Command: 'Have Methodology Auditor and Reviewer 2 evaluate chapter_4 in parallel, each generating a report.'
Both subagents run in their own contexts and generate separate reports, leaving the main session completely unpolluted.
· Fourth: Connectors / Integrating Research Tools
In Claude Code, go to 'Customize → Connect your apps' at the top.
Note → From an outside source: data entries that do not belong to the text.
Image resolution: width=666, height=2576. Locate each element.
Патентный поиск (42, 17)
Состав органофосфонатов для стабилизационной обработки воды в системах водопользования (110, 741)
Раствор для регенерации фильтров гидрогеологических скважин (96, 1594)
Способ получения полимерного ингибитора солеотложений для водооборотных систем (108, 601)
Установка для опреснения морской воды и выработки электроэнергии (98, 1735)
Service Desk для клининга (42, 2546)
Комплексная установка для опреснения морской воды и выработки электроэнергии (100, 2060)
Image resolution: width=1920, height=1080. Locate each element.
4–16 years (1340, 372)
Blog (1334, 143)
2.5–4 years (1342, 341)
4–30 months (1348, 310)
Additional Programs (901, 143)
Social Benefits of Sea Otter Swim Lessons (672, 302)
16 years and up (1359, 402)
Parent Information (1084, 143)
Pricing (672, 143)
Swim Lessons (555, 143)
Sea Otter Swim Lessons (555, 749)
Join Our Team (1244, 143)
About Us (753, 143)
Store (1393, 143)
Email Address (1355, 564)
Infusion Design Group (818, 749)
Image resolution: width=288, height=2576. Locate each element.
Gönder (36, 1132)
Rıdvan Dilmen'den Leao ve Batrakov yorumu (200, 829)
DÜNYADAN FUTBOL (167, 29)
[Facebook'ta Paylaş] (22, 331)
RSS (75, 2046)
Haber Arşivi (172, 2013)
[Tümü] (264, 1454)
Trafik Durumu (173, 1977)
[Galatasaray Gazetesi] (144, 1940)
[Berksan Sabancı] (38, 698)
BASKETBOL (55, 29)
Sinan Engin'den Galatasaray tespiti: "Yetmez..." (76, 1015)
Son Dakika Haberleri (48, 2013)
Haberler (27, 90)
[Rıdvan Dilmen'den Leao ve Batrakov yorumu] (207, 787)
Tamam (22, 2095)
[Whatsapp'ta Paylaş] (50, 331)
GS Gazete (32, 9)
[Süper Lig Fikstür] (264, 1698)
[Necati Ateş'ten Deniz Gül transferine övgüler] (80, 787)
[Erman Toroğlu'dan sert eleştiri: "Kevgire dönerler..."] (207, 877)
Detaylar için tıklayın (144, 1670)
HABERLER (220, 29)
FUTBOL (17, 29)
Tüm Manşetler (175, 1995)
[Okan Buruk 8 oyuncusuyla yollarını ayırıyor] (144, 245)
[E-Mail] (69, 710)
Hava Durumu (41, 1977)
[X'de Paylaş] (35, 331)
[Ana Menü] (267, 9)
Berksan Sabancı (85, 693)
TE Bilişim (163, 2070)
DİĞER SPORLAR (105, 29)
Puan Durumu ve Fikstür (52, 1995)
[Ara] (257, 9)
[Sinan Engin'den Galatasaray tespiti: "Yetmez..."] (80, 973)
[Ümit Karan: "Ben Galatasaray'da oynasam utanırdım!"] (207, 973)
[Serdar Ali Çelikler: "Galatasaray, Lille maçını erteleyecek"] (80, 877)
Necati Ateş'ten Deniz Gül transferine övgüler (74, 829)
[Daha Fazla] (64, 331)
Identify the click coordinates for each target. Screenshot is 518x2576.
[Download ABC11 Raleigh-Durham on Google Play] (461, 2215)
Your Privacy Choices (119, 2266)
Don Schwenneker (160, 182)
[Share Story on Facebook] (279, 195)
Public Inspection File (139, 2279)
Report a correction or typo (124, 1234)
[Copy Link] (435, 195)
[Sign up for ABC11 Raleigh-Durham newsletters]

This lists officially supported MCP connectors: Zoom, Google Drive, Zotero, PubMed, arXiv, etc.
Practical prompt example:
'Pull transcripts from my last three Zoom calls with co-authors, extract all comments related to Chapter 4, and save them to a new file in the Correspondence folder with today's date.'
Mushtaq's warning: Do not connect apps containing confidential data (e.g., don't connect if Slack contains unpublished data).
· Fifth: Hooks and Scheduled Tasks to Automate Everything
Hook: Scripts that run automatically when a specific event is triggered.
Most practical example: Auto-backup before editing.
'Create a pre-edit safety hook that backs up the current version before editing any chapter.'
Later, when you ask it to modify chapter_4, it automatically backs up before making changes.
Scheduled Task: Runs on a timer.
Most practical example: Every Monday at 9 AM, use the PubMed MCP to pull this week's new papers, pass them to the Literature Reviewer subagent for filtering, and save the table to the Weekly Scans folder.
Mushtaq's iron rule: Never create hooks or scheduled tasks that involve 'deleting files'.
· Putting these five modules together essentially treats a PhD thesis as a software engineering project.
Mushtaq has helped non-technical researchers accomplish something difficult: translating the perception of 'Claude Code = programming tool' into 'Claude Code = project workflow engine'.
This framework is equally applicable to:
- Book writing (one subfolder per chapter)
- Long-term consulting projects (one subfolder per client)
- Household budgeting and long-term planning (one subfolder per domain)
As long as the task spans months, requires accumulating context, involves repetitive tasks, or needs multi-perspective reviews, this template can be applied.